A Tribute to the Doctor Who Monster Books

Jonathan Appleton is a writer at Kasterborous Doctor Who News and Reviews - All the latest Doctor Who news and reviews with our weekly podKast, features and interviews, and a long-running forum.


Tom Baker does a great bit of comic shtick in interviews; you’ve probably seen it. Recounting tales of how awestruck fans ask him who is his favourite of the other Doctors, he says he loves nothing more than pretending to come over all puzzled as he peers into the distance:


“Other Doctors…? There were other Doctors?”


Only Tom Baker could get away with that. A grin as wide as the Mersey as he makes a gag of overlooking everyone else who ever played the role, and somehow makes you love him all the more.


The thing is, I had my own “other Doctors?” moment. Only mine was for real and I can place it to the moment I first laid eyes on Terrance Dicks’ Doctor Who Monster Book in 1975.


What a treat to get hold of this book with that great monster montage on the cover. But who were these other men pictured alongside the Doctor on the opening pages? There was the current Doctor on the right – no problem recognising him; hat, scarf and curls all in order. And to his left the one who’d come before, the guy who’d fought great big spiders and great big maggots – I could just about remember him.


Doctor Who Monster Books - The Doctors


But this old man, and the dark haired one, both looking stern and serious? All these years later I can still remember the feeling of glorious bafflement as I realised that, when it came to this fantastic programme that filled my imagination like nothing else, I really didn’t know the half of it…


“Other Doctors…? There were other Doctors?”


I’m sure I can’t have been alone in finding this wonderful book so influential. Younger fans must roll their eyes when they read yet another article telling them how good they have it these days, but it’s worth mentioning that it was this slim volume that educated a generation of kids about the programme in the pre-home video era.


For one thing, it had photos. Photos! My first sight of Daleks crossing Westminster Bridge, the Cybermen outside St Paul’s, and of the first three Doctors together came not from a clip show or a repeat but from the Doctor Who Monster Book. There really was nowhere else where you could see what old episodes actually looked like. Sure, there were the Target novels, with those fantastic Chris Achilleos covers (many of which were reproduced in this book) but it was still early days for those books and besides, that wasn’t the same.

■ Rows
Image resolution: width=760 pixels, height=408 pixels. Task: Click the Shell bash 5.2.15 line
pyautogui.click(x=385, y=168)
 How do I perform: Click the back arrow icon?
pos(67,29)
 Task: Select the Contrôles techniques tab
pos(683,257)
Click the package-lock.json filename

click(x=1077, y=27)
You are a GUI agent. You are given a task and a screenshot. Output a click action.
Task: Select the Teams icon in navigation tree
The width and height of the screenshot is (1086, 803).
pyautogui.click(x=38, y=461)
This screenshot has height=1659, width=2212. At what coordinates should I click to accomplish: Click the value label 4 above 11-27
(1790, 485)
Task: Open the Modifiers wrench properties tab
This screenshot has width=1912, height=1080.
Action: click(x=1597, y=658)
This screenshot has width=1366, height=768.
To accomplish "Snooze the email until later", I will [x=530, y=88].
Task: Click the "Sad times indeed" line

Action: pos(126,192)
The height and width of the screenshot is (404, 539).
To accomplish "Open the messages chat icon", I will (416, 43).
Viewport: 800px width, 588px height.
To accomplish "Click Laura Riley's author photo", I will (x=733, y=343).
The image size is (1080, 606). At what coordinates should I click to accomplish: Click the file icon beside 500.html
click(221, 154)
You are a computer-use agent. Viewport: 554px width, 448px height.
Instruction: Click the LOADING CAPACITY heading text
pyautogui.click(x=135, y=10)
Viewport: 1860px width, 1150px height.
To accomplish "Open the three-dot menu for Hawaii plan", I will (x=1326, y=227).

■ Task instructions
1) For each statement about the tribute, say whether it agrees with the tribute. Answer yes or no and quote the words that decide it. (a) The writer first saw the Doctor Who Monster Book in 1975. (b) The writer first saw Daleks crossing Westminster Bridge in a repeat. (c) The book reproduced many of the Chris Achilleos covers.
2) Rewrite the stretch of the tribute from "I’m sure I can’t" through "wasn’t the same.", swapping "slim volume" for "slender book".

■ Task solutions
1)
(a) Yes: "the moment I first laid eyes on Terrance Dicks’ Doctor Who Monster Book in 1975."
(b) No: "came not from a clip show or a repeat but from the Doctor Who Monster Book."
(c) Yes: "with those fantastic Chris Achilleos covers (many of which were reproduced in this book)"

2)
I’m sure I can’t have been alone in finding this wonderful book so influential. Younger fans must roll their eyes when they read yet another article telling them how good they have it these days, but it’s worth mentioning that it was this slender book that educated a generation of kids about the programme in the pre-home video era.


For one thing, it had photos. Photos! My first sight of Daleks crossing Westminster Bridge, the Cybermen outside St Paul’s, and of the first three Doctors together came not from a clip show or a repeat but from the Doctor Who Monster Book. There really was nowhere else where you could see what old episodes actually looked like. Sure, there were the Target novels, with those fantastic Chris Achilleos covers (many of which were reproduced in this book) but it was still early days for those books and besides, that wasn’t the same.